BLM previously glorified Cuban dictator Fidel Castro in an online post following his death in November 2016.
"We are feeling many things as we awaken to a world without Fidel Castro. There is an overwhelming sense of loss, complicated by fear and anxiety. Although no leader is without their flaws, we must push back against the rhetoric of the right and come to the defense of El Comandante," the post said.
Castro's communist revolution included mass executions and imprisonment of political opponents.
BLM's 2016 post outlined "the lessons that we take from Fidel."
"From Fidel, we know that revolution is sparked by an idea, by radical imaginings, which sometimes take root first among just a few dozen people coming together in the mountains."
In the post, BLM also expressed gratitude to Castro for harboring Assata Shakur, a convicted cop-killer who fled to Cuba after she escaped from prison in 1979. "As a Black network committed to transformation, we are particularly grateful to Fidel for holding Mama Assata Shakur, who continues to inspire us."
"As Fidel ascends to the realm of the ancestors, we summon his guidance, strength, and power as we recommit ourselves to the struggle for universal freedom," the post concluded. "Fidel Vive!"
BLM currently faces a mounting backlash after releasing a statement late Wednesday that blamed the Cuban people's suffering on the U.S. trade embargo with Cuba and praised the regime.

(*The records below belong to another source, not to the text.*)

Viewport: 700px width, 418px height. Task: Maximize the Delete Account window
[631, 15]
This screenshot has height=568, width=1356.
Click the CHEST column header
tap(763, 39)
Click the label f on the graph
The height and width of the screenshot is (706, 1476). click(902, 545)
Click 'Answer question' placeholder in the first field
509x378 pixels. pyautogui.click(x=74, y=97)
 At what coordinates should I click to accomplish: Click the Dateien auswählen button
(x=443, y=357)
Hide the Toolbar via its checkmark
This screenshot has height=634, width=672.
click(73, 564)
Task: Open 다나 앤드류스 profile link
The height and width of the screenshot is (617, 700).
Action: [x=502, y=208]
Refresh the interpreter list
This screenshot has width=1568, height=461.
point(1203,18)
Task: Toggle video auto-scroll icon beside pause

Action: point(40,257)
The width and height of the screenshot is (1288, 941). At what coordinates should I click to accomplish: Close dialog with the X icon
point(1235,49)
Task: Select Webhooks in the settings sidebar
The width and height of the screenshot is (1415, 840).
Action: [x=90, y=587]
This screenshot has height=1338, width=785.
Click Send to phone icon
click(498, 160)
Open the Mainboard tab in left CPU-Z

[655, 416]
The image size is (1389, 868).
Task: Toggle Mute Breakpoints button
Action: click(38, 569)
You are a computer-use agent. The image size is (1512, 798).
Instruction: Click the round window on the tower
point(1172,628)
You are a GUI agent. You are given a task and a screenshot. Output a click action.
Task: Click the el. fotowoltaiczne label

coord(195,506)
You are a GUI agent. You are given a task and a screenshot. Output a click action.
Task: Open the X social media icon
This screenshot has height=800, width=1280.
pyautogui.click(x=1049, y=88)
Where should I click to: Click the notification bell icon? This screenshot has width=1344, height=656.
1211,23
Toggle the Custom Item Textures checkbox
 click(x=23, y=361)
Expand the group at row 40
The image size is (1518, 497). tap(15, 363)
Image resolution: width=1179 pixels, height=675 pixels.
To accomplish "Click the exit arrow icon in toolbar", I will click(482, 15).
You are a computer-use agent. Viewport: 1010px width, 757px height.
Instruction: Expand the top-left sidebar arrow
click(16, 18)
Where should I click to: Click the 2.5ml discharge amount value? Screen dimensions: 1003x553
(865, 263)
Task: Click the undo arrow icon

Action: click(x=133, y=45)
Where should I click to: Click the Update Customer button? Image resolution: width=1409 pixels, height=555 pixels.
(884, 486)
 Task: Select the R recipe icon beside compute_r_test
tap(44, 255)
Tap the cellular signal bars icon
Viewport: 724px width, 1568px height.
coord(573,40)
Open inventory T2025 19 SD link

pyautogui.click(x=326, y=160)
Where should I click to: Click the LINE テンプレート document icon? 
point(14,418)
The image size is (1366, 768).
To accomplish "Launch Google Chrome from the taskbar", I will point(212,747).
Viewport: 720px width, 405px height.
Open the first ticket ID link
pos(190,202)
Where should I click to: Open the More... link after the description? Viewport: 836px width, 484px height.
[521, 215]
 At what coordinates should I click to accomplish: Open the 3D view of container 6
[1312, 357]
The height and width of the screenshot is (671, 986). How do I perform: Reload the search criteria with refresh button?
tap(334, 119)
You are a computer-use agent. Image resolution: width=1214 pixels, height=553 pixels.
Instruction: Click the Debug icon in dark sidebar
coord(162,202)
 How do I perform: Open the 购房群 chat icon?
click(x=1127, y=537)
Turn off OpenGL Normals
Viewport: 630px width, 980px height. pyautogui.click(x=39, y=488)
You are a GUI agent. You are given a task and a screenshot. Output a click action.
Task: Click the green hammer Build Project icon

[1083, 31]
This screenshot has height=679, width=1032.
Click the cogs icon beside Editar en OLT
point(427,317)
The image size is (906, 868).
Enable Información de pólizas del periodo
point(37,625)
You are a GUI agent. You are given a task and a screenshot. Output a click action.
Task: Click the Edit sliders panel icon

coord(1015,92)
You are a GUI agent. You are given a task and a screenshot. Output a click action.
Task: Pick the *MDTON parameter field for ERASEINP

"The people of Cuba are being punished by the U.S. government because the country has maintained its commitment to sovereignty and self-determination," the statement said. "United States leaders have tried to crush this Revolution for decades."
Wednesday's statement, which came amid a violent crackdown on protesters, also credited Cuba's government for "protecting Black revolutionaries like Assata Shakur."
BLM co-founder Patrisse Cullors has repeatedly praised Shakur in the past.
BLM didn't return Fox News' request for comment by press time.